Q: Can you give us an example of how Ampersand has transformed customers’ lives? 

Josh: Early on, we started noticing a discrepancy in where our customers were riding. We track all our batteries in real time. We know how much power they’re consuming in real time. We use that to inform our network mapping. We noticed that the shape of the network was changing and that riders were going further out, and that some of the swap stations on the urban periphery had more demand than we anticipated, especially towards the end of the day. We thought, “Oh no! Is there something wrong with our algorithm or our data here? Is there a bug?” We got in touch with some of the drivers, and they said, “I’ve saved so much money from this electric motorbike that I’ve bought land outside of the city and moved my family and am sending my kids to better schools.” We had to increase the size of our swap stations on the outskirts of the city for all these people who were making so much more money. That was one of the first signs that what we were doing was changing lives. 

Josh Whale gives Acumen CEO Jacqueline Novogratz and team a tour of an Ampersand facility

Q: What does the future of electric mobility in Africa look like in the next five to 10 years?

Josh: It really depends on investors. We could make every motorbike in Africa electric within 10 years, probably less. We could do it for about a third of what riders spend annually on petrol and gasoline — less than one year’s margin. That would be like covering the total cost of covering your roof with solar panels with just four months of power bills. It’s wild how little it would take in terms of capital. But in Africa, there’s been a big gap in suitable equity capital. When you combine a string of high-profile startup failures with a lack of exits for African VCs, you have a real challenge. Investors that are looking at Africa have pushed towards the debt side of the boat. They want to give out loans rather than invest and take shares in companies. We could have expanded into other markets, but we had to prioritize becoming profitable as quickly as possible so that we weren’t reliant on VCs. 

Ampersand technician charges e-bike batteries

Q: What role do investors like Acumen play in your growth strategy?

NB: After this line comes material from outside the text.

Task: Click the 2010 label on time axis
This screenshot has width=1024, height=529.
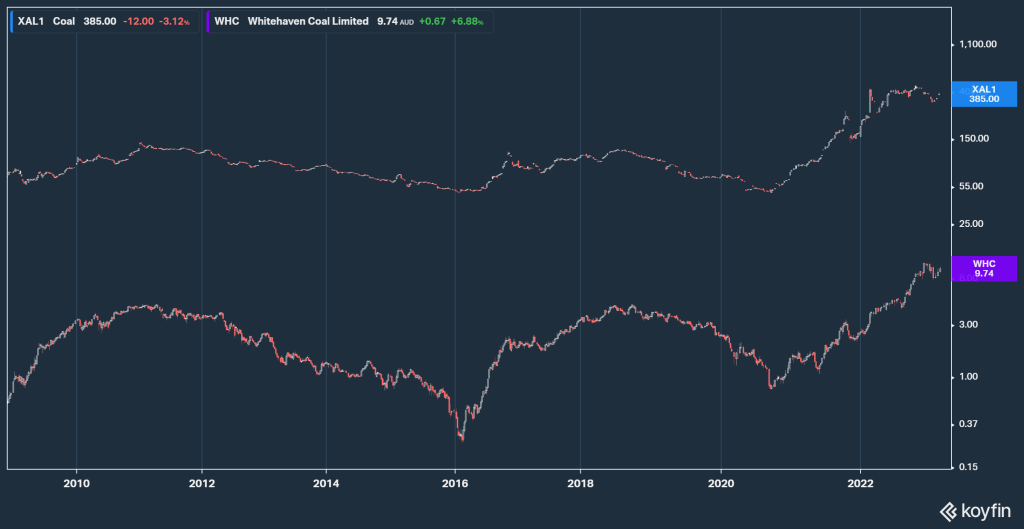Action: coord(76,483)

Josh: Acumen is one of the rare investors on the other side of the boat trying to balance things out. Rather than being fixated on risk, Acumen takes more of a macro approach and focuses on the fundamentals of the business. Does the technology make sense? Is there a product market fit? Do customers get it and like the product? Is the product or service creating opportunity in the community? They’ve been incredible partners. It’s very hard for startups like ours that don’t have a large team of senior people to pursue investors. We’re running the business and developing the tech at the same time as trying to find capital.

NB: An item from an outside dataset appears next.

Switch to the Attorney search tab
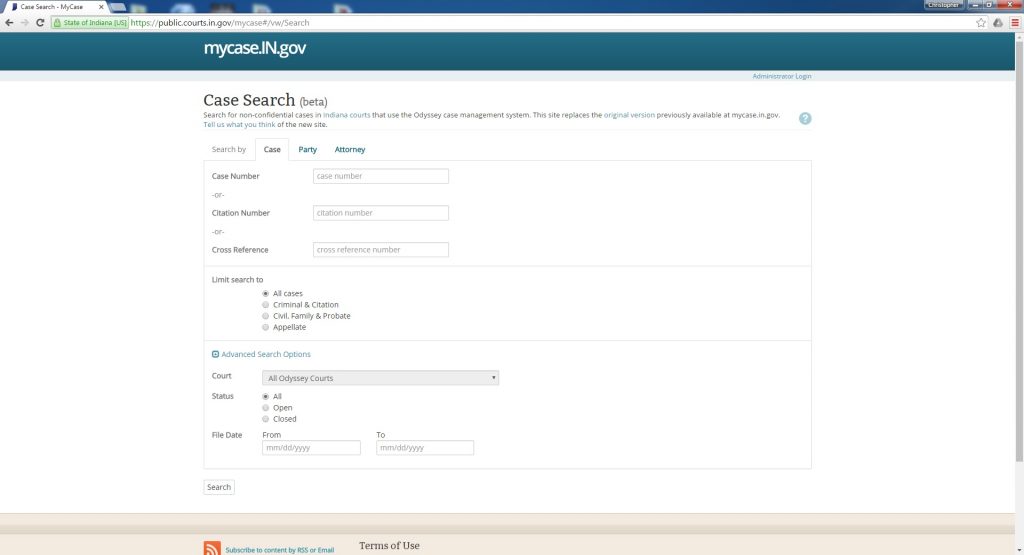The height and width of the screenshot is (555, 1024). coord(350,150)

“It’s really important that there are investors like Acumen who are willing to partner and share your conviction and are looking to help you scale. I wish there were more investors like them in the ecosystem.”

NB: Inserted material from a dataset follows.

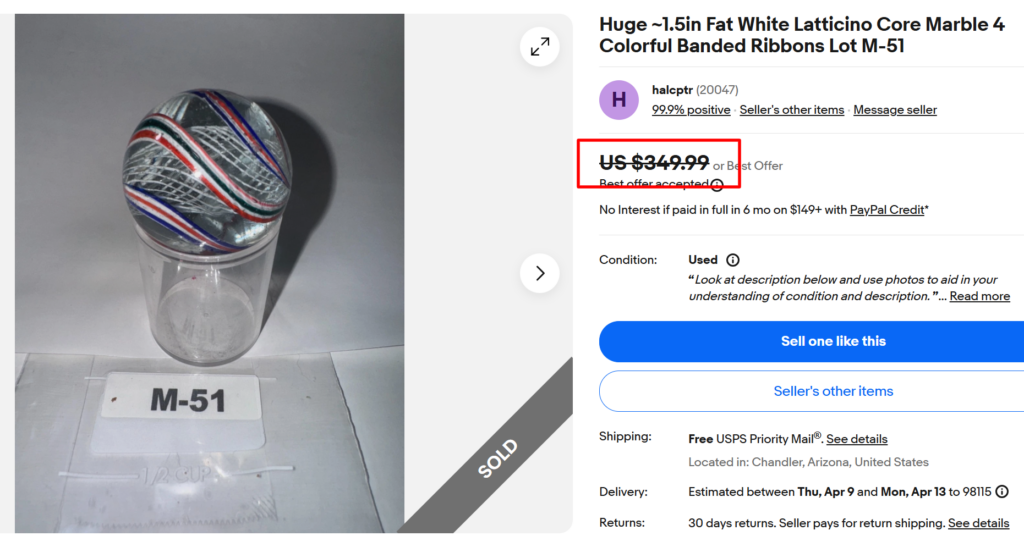Image resolution: width=1024 pixels, height=547 pixels.
Task: Click the struck-through US $349.99 price
Action: [654, 163]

Josh Wale, Founder and CEO of Ampersand

Q: What’s a lesson from building Ampersand that applies far beyond electric mobility, something any entrepreneur should know?

Josh: When we put our first bikes on the road, we did it in stealth mode because people said, “Oh, as soon as the big motorbike companies see that this works and that customers like it, they’re going to put all their resources behind it, and they’ll crush you. You don’t have a chance.” To this day, investors tell me that the big corporations are going to come in and smash us. What I’ve learned is that’s just not how big corporations work. They’re like supertankers that move fuel around the world. Once they get going in a particular direction, they have a huge amount of inertia, and it takes a long time to make even a slight change in trajectory. In Africa, even if the market is so much larger, even if there is near limitless potential, they’ll still gravitate towards what they know and what’s easy and low risk. So my advice would be, don’t let the presence of big corporations deter you. The story of disruption is one that’s been told time and time again.